TODD: It was really important to me to call time that imagery but also to use it in various points of her life. So to talk about her mother's preaching, to talk about her own voice - that's really sort of where that came from.

CORNISH: By the end of the book, Nina is sort of drawn to being a more public part of the Black civil rights movement in part because of the assassination of Dr. Martin Luther King. What do you want people to take away from this, Christian and then Traci?
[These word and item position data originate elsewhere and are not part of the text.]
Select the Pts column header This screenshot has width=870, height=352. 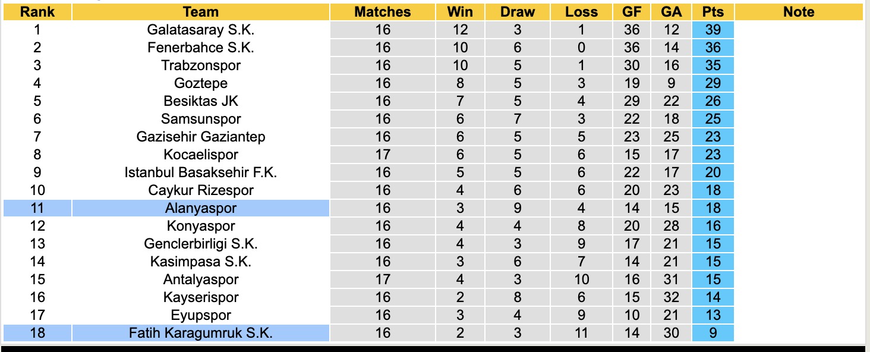pyautogui.click(x=713, y=12)
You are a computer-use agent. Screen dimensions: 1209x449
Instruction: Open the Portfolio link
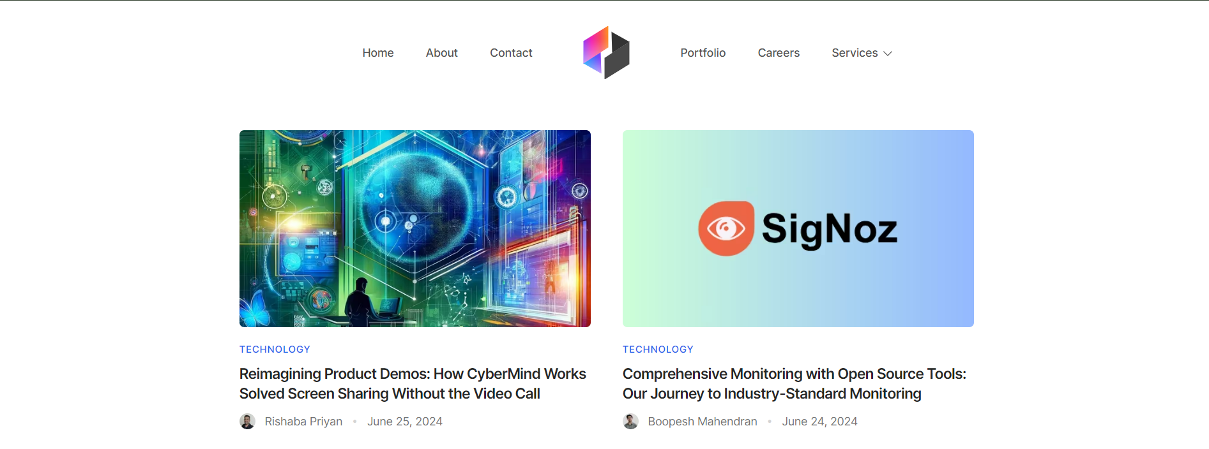[x=703, y=53]
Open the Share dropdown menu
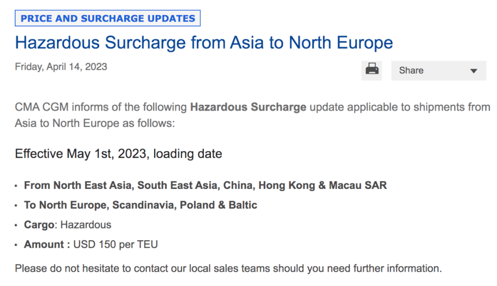The height and width of the screenshot is (286, 497). 438,71
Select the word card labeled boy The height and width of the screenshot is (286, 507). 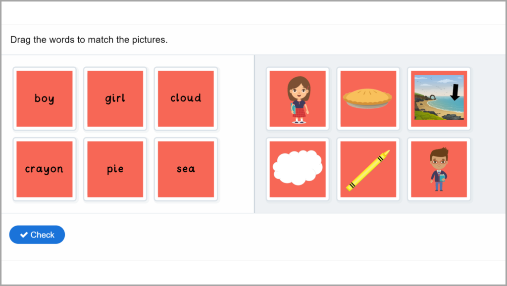44,98
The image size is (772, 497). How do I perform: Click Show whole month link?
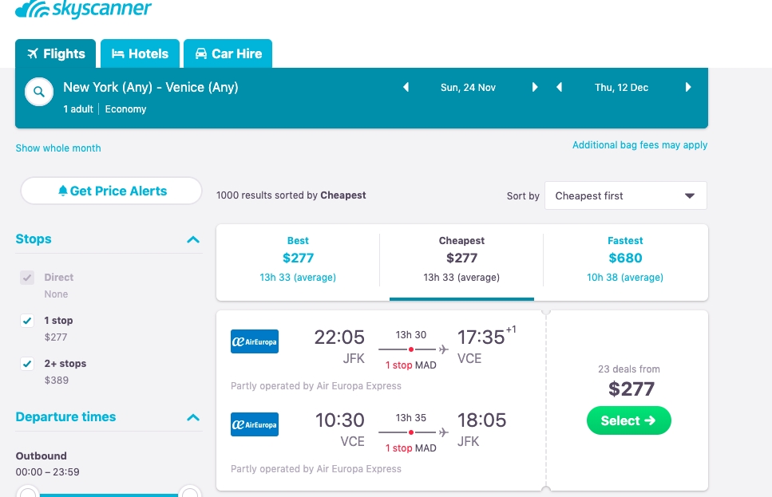58,148
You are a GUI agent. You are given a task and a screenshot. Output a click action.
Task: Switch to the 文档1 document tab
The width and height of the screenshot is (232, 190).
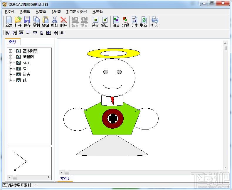(65, 179)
ROBINSON: When I was making the art for this book, it was the summer of 2020. And oftentimes for me, drawing and making pictures is my escape. But escape wasn't an option because of what was going on and seeing the fight for racial injustice and the pandemic. It was easy for me to see that thread between the struggle that Nina Simone was going through and that we still have today. And for me, this book was a way to process all those things. It was a way to honor the heroes of that moment and hopefully maybe even inspire some new ones of the future.

CORNISH: Traci, for you.

TODD: You know, I was also sort of processing everything that was going on and just feeling such a sense of despair in the adult world, just feeling like the way things are going to get better is with children. And so I rewrote the ending so that it ended with, (reading) and when she sang of Black children, you lovely, precious dreams, her voice sounded like hope.

I wanted to end of the book with hope.


SIMONE: (Singing) And I don't mind if it's green. I don't mind if it's blue.

CORNISH: Well, Traci Todd and Christian Robinson, thank you so much for speaking with us.

TODD: My pleasure, my great pleasure.

ROBINSON: Thank you for having us.


SIMONE: (Singing) Oh, 'cause it soothes me. It moves me.